4 thoughts on “Faceted search for WordPress”

  1. There’s also Facetious, a faceted search plugin we developed within Code For The People for client work, and have subsequently released via the WP repo and Github.

    We’ve gone for a much more straightforward approach: out of the box, there’s a WP widget allowing you to specify the post type you want to filter, and the taxonomies you want to offer as filtering options. We also allow for filtering by a search keyword, and a month of publication.

    If you’re looking for greater functional or aesthetic control, or if you want to place the search form somewhere other than a sidebar, there’s also a template tag… or for greater future-proofing, a ‘do_action’ method.

    Facetious uses the built-in WordPress search function, with all its well-known limitations; and we don’t make any attempt to show numbers of results.

    But we do include a ‘pretty permalink’ structure for search results, meaning queries can be cached easily by plugins such as WP Super Cache.

    Oh, and Facetious is 100% cheaper than FacetWP too. 🙂

    You can find Facetious in the WP plugin repo; and if you want to help us enhance it, we’d welcome your contributions via Github:

    https://github.com/cftp/facetious

    • This looks pretty nice too, Simon. You should provide a demo, more screenshots, and have a link to your plugins from your website so I can know about when you guys do awesome work 🙂

  2. Hi Simon, your plugin code looks good. I just wanted to clarify a few things.

    You suggest that Facetious is a “100% cheaper” alternative to FacetWP, which is misleading. The plugins do entirely different things.

    FacetWP brings real-time, interactive faceting to WordPress. Facets are actually “aware” of each other (as opposed to static lists / dropdowns). Traditionally, this sort of functionality depended on a dedicated search engine, such as Elastic Search.

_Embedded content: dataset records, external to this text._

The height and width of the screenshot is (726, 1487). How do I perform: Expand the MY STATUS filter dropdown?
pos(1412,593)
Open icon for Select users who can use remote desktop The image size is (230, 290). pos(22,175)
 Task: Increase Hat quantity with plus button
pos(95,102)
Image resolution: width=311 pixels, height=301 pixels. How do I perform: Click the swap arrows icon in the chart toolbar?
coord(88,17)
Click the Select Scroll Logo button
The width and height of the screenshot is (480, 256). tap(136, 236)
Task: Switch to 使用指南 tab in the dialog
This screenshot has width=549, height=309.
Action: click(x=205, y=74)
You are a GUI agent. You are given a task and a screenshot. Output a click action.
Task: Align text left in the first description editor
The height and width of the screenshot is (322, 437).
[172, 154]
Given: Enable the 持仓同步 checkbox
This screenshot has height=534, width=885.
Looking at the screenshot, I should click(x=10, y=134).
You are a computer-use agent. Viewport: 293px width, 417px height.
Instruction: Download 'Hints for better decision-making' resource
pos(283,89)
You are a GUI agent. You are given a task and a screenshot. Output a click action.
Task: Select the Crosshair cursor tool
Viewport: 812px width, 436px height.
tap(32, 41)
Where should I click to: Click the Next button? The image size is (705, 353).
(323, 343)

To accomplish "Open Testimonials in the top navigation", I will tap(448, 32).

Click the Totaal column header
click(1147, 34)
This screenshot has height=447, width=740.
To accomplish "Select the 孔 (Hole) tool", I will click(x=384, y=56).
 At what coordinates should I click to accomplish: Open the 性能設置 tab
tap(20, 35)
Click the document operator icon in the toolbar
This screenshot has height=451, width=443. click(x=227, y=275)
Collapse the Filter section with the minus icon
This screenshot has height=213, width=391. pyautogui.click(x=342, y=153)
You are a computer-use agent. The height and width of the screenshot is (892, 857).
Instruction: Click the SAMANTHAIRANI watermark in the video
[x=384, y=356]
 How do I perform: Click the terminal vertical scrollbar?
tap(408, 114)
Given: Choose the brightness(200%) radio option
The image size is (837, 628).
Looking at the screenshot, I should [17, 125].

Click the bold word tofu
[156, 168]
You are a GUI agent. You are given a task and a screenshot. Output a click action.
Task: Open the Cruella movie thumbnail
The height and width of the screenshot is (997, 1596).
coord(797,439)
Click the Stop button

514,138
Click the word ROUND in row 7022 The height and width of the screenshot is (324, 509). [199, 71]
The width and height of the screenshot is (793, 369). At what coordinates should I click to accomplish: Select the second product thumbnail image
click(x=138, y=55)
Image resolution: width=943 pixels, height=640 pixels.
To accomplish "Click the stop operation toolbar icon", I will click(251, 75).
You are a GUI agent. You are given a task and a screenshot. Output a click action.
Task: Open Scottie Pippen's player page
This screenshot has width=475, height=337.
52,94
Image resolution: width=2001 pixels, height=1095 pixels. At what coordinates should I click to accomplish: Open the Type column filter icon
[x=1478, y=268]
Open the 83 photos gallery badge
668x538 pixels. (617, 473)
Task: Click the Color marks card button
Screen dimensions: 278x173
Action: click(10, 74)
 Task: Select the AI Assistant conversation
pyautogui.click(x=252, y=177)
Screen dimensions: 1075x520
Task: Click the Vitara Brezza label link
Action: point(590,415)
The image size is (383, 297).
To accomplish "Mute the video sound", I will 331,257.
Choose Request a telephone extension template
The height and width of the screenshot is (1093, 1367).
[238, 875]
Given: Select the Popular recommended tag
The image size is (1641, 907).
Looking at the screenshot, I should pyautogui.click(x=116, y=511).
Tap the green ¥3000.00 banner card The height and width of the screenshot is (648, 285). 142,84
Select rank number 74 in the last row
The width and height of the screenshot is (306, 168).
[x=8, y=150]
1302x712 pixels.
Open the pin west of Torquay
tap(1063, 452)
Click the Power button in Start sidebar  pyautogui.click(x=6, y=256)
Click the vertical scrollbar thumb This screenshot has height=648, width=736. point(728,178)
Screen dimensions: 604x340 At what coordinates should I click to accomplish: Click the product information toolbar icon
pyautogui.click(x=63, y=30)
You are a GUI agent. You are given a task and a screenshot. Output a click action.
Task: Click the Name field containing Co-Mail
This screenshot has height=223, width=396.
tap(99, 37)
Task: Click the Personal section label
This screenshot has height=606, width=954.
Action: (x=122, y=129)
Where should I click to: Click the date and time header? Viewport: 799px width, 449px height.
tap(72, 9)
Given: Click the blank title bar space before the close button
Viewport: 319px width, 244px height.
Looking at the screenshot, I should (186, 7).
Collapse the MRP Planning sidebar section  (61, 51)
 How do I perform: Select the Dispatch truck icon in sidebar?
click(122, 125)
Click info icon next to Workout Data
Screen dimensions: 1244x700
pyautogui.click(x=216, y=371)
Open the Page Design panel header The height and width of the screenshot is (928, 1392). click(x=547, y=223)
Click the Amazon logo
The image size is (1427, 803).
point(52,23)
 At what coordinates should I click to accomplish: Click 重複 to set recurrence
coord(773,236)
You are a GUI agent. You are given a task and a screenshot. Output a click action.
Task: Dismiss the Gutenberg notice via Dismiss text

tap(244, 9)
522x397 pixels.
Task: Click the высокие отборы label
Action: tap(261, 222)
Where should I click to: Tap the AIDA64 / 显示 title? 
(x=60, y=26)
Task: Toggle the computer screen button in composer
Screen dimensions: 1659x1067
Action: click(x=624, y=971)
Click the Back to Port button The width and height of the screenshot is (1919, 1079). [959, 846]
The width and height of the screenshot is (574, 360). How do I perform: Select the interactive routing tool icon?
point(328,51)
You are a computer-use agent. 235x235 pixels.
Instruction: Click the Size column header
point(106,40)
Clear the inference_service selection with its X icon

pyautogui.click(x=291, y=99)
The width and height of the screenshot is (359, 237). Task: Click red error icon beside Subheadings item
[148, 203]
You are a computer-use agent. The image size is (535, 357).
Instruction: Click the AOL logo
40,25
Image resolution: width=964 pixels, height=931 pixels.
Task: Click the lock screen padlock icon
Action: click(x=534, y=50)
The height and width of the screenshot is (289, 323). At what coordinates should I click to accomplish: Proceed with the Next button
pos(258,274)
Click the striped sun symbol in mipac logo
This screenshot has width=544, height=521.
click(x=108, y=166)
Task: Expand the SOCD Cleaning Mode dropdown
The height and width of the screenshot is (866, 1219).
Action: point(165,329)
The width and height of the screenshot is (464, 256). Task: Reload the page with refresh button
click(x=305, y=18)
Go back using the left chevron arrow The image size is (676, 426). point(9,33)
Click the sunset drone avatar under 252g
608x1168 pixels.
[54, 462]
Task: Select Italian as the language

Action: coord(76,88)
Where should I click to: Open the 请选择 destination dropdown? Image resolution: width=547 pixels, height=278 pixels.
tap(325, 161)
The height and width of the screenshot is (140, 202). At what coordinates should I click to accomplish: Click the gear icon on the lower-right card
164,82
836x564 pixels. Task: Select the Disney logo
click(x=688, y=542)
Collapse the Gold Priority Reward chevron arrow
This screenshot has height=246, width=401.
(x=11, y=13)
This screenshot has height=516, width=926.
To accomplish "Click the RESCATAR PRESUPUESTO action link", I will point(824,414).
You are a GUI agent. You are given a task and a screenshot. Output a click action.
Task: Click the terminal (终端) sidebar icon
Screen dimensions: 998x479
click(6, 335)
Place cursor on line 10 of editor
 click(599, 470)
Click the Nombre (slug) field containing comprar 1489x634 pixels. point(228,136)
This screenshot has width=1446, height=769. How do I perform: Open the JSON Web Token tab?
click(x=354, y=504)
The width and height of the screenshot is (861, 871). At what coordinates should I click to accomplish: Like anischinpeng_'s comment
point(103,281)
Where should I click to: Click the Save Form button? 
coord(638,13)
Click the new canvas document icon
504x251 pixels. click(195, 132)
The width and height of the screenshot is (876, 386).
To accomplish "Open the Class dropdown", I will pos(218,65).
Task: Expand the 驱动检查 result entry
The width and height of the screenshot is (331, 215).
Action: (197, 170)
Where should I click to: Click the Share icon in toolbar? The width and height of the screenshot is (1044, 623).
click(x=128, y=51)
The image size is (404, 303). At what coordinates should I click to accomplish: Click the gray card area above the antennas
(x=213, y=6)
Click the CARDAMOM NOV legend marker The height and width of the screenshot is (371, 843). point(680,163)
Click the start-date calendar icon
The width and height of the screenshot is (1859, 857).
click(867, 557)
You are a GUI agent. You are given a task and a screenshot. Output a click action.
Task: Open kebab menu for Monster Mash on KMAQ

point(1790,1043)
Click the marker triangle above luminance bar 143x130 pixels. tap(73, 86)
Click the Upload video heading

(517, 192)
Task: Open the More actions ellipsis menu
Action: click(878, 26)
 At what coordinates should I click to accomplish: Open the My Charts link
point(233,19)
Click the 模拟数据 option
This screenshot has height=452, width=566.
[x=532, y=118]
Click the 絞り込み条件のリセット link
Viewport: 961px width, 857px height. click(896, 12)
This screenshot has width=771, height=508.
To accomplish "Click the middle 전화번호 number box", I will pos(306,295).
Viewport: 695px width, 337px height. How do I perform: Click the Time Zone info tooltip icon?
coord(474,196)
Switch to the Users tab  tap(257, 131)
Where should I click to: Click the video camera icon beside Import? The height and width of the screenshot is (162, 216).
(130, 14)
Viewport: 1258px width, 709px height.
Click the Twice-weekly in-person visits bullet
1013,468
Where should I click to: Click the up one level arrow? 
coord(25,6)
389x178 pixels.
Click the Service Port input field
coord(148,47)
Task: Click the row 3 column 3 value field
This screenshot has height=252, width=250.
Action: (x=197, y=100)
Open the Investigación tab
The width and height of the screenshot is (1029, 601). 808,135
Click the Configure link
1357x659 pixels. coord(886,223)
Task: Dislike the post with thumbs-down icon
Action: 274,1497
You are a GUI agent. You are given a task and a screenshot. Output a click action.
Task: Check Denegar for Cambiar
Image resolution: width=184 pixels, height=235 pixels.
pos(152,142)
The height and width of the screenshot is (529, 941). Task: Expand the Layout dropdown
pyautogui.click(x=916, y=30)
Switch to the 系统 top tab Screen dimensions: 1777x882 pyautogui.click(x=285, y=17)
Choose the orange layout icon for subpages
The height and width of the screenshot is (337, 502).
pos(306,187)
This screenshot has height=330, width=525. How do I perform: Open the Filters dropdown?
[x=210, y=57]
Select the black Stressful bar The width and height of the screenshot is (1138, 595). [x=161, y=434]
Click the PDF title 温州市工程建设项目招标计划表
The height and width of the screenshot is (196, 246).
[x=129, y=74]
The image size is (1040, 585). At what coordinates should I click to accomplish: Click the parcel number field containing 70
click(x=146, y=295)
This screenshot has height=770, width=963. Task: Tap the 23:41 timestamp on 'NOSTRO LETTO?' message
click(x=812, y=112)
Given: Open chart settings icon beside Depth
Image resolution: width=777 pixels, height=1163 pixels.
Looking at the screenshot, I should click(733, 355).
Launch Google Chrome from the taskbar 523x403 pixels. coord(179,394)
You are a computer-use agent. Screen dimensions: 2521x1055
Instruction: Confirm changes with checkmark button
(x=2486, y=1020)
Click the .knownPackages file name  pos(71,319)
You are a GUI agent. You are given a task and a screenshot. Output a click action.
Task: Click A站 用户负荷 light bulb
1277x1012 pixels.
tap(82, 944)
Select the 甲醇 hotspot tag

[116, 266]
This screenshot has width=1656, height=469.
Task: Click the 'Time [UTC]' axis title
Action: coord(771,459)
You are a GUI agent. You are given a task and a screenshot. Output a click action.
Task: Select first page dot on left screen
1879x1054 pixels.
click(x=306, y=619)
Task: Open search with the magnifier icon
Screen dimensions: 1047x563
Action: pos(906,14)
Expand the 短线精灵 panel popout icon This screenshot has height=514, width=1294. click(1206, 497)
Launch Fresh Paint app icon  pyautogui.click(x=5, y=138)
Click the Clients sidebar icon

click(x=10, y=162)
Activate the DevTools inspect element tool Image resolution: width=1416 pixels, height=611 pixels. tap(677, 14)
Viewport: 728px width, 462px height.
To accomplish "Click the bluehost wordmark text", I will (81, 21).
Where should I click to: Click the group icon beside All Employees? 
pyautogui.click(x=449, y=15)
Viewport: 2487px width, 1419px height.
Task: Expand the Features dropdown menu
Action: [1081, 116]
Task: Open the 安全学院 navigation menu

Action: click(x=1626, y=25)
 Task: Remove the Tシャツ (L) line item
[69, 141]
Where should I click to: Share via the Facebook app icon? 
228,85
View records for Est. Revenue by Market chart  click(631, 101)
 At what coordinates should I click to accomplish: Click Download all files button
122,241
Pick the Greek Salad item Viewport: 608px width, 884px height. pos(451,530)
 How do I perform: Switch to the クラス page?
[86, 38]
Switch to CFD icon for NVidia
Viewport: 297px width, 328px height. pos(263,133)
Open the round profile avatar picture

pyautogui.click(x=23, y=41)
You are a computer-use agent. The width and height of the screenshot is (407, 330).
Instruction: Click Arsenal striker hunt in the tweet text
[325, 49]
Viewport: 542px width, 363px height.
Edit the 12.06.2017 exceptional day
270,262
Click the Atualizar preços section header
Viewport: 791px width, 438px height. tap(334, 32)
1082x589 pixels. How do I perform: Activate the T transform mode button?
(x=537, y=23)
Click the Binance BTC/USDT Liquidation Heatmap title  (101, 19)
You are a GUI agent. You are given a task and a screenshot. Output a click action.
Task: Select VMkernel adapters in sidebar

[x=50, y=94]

    Facetious does make it easy to create dropdown filters, but that’s not providing the same level of interactivity that FacetWP offers.

    You gloss over the “number of results” feature, but that’s actually an important part of FacetWP. When a user interacts with a facet, all other facets on the page automatically refresh, and facets without matching content will disappear. This means that users will be able to find what they’re looking for quickly, and be less likely to run into filtering “dead-ends”.

  3. all I have to say is wow, love the ajax filtering without reload, I recently bought searchwp, and love that one too, I will have to pickup a copy of facetwp!